One challenge it faces is justifying advertiser spend for newer formats like in-app video. On average, A+E sees 50%-60% of traffic moving from desktop into mobile and over-the-top environments, which Shriver described as a huge monetization opportunity for networks.
However, in order to command the rates it wants, the industry needs stronger mobile, streaming and cross-platform measurement, in addition to first-party demographics, Shriver said.
The upfronts, when networks court advertisers for annual commitments around fall programming, have evolved as digital channels gain influence. On the agency side, the collapsing walls between digital video and TV buying groups are changing the negotiation process.
Chicago agency Spark SMG, for instance, is aligning TV and online video more closely.
Urgency is an upfront hallmark, as buyers scuffle to get the best placements at the lowest prices. Like booking a flight during the holidays, if you book ahead, you’re guaranteed to get a lower price and the seat of your choice.
While new distribution platforms like Snapchat, Vessel, YouTube and Facebook – promising lower costs, better targeting, greater efficiencies and a young and growing audience – disrupt that model, the networks have premium content.
This dichotomy creates some discrepancies in upfront negotiations.

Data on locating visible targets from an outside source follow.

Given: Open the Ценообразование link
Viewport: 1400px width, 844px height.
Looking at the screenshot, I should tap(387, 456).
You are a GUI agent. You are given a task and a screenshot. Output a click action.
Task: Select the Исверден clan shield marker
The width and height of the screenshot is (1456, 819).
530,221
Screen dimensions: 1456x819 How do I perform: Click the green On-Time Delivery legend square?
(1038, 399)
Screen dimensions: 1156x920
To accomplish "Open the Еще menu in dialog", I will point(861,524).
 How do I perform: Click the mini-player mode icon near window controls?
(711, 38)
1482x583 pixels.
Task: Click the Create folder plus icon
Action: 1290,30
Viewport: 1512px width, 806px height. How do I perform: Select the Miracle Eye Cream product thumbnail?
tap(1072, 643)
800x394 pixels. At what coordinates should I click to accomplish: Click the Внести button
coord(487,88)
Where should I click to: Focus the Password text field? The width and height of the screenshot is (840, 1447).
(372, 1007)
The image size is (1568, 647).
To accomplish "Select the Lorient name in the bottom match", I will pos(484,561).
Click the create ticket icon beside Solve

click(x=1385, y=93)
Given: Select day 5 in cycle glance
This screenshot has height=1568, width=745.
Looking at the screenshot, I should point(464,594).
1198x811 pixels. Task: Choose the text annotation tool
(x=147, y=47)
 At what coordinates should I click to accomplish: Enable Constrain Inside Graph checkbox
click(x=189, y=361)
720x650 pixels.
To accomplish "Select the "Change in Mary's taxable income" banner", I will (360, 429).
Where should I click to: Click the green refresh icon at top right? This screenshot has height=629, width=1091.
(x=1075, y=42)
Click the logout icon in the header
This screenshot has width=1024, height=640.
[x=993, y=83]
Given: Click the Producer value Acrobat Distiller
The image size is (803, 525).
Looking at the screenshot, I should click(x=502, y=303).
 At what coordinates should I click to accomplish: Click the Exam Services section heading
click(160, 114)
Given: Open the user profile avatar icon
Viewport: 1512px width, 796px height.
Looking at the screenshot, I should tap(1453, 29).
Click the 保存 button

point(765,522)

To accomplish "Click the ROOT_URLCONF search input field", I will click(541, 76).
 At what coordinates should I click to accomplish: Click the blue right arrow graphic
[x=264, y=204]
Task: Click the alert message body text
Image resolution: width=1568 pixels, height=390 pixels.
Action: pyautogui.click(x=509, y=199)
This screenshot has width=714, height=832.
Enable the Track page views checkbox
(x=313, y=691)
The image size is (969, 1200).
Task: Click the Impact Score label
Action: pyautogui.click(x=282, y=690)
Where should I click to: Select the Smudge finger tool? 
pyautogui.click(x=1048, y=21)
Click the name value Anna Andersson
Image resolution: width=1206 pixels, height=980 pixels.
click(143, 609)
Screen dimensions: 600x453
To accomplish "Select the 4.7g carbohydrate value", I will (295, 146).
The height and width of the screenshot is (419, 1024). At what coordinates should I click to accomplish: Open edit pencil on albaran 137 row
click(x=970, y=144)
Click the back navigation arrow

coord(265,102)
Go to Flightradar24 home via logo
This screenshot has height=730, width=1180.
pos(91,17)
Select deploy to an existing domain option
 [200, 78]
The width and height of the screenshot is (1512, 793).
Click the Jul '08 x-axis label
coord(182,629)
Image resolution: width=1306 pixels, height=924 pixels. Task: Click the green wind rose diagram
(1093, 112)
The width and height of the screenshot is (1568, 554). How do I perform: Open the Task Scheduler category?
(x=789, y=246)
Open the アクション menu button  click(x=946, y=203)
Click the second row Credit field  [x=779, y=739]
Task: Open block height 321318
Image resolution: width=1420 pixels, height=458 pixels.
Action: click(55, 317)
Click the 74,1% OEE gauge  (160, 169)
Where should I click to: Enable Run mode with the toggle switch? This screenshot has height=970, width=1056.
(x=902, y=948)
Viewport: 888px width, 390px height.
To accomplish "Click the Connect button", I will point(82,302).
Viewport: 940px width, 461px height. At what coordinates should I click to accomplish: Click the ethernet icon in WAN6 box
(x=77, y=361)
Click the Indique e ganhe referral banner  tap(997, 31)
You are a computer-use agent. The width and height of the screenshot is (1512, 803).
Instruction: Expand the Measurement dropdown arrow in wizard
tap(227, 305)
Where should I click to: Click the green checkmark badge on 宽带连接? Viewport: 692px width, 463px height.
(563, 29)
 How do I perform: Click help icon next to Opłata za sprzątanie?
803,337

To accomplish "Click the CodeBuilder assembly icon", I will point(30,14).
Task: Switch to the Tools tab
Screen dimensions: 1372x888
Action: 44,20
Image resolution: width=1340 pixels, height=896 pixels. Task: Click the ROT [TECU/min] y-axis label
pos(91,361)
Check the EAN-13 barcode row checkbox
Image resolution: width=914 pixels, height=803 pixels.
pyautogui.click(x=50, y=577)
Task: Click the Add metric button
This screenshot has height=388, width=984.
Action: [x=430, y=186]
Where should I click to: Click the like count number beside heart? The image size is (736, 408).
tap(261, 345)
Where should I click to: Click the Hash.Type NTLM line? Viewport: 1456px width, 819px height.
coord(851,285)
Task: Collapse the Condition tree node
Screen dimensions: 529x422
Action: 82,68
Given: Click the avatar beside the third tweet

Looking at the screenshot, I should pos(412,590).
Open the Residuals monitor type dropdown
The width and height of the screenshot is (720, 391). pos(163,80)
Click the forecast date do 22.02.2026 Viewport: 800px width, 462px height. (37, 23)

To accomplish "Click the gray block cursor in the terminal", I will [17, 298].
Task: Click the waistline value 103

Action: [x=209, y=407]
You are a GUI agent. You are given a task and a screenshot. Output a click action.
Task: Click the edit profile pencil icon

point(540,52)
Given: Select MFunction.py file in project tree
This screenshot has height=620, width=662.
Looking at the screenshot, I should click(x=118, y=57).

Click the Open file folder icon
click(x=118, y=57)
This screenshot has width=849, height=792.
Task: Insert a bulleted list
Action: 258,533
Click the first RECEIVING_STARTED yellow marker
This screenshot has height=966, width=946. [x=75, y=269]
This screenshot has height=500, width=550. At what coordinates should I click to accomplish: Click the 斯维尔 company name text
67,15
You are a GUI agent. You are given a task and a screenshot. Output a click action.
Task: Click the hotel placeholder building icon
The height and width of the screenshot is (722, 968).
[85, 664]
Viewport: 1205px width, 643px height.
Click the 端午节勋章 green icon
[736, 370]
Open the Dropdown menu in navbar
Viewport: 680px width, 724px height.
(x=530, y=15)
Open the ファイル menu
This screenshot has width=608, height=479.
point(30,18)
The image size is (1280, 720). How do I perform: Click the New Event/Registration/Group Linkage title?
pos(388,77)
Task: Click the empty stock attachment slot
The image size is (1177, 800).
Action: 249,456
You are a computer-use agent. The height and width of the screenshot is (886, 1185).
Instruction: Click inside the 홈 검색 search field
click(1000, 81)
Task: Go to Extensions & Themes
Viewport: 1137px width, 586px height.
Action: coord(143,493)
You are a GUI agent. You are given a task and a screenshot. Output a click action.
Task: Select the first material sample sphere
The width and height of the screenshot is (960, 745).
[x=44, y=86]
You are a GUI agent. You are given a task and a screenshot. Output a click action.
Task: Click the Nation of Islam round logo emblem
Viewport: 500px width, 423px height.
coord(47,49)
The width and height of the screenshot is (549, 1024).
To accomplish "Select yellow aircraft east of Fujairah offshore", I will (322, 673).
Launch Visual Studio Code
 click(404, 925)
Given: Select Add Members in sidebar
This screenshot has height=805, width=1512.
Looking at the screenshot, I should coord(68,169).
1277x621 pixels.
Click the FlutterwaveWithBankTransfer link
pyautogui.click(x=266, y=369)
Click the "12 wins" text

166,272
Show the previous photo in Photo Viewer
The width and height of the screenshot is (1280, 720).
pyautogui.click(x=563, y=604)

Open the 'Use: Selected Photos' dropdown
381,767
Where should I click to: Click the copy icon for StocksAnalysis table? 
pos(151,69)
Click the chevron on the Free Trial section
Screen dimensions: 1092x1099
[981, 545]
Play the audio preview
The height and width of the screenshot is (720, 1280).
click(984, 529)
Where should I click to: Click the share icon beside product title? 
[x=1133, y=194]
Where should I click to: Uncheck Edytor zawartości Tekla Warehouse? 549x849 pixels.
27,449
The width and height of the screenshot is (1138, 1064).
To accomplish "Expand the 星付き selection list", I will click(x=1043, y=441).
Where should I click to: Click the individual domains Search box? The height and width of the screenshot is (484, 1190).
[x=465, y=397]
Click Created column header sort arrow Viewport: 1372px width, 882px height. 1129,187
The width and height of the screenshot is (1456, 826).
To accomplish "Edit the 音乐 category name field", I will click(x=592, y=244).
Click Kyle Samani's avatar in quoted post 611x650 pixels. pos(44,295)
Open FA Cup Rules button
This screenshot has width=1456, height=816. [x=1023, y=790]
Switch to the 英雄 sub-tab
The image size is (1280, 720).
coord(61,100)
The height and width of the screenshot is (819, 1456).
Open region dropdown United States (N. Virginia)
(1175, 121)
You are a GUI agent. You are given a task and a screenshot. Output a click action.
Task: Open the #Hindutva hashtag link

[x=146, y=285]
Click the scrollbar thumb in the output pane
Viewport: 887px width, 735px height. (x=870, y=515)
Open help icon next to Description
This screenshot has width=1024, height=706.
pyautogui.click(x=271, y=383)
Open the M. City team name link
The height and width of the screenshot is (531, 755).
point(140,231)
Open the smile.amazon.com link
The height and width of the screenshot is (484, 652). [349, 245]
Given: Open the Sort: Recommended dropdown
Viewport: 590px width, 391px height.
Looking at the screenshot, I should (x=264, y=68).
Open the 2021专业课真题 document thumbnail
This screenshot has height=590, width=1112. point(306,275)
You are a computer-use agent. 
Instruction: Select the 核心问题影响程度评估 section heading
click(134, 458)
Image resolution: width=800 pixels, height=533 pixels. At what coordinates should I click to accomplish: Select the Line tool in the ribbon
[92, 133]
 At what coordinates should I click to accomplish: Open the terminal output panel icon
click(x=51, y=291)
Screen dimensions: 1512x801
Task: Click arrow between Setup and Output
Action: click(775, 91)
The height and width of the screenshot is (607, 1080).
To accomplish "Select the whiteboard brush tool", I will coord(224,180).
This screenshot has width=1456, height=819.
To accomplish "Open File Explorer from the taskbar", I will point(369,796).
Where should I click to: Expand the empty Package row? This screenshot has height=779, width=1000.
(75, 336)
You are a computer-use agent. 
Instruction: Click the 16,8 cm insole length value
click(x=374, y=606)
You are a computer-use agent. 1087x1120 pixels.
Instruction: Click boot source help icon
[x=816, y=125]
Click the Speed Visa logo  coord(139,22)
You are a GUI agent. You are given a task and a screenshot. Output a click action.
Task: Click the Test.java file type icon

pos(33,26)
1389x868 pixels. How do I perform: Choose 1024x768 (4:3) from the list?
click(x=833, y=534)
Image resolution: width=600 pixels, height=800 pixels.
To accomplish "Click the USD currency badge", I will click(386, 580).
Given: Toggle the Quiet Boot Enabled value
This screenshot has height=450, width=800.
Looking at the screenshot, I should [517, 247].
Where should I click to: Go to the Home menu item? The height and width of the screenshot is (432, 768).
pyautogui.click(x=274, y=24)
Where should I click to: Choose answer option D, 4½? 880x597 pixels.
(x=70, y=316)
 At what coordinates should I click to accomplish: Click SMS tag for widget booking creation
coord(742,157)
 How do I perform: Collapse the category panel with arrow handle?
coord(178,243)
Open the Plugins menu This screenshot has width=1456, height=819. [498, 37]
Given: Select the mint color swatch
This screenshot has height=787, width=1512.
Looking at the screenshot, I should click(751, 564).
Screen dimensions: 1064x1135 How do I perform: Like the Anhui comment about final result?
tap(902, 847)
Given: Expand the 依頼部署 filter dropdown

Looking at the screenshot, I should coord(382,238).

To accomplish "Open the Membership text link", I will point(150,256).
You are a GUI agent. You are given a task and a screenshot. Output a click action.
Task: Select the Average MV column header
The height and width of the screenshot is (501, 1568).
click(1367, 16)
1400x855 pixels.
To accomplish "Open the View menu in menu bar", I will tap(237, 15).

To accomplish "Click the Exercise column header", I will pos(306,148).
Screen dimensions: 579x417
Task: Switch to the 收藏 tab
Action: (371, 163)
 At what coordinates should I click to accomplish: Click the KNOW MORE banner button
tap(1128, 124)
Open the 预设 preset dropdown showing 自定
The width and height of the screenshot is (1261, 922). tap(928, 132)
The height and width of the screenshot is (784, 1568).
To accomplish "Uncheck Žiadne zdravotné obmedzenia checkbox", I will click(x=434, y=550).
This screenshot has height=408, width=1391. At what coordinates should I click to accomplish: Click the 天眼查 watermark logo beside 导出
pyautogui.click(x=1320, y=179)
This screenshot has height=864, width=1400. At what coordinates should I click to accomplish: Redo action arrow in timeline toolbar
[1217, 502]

While advertisers can use a drop in network ratings to argue for reduced CPMs, sellers often counter with data and new channels, bringing out proprietary audience targeting and new opportunities on third-party channels and apps – like Snapchat’s Discover.
But many buyers claim these new digital opportunities don’t justify CPM hikes.
“I’d like to talk about … how despite the fact that you’re losing all this audience, you continue to look for CPM increase,” John Muszynski, head of investment for Spark SMG, told Broadcasting & Cable. “So I think I’m being very generous in giving you 2% less than last year when your numbers are down 20%.”
Networks, however, insist audiences aren’t gone – they’ve just shifted to mobile and video on demand – and that TV companies play a critical role in digital platform developments. Facebook, Snapchat and video streaming service Vessel, for instance, are all courting networks for premium content licensing and revenue sharing agreements.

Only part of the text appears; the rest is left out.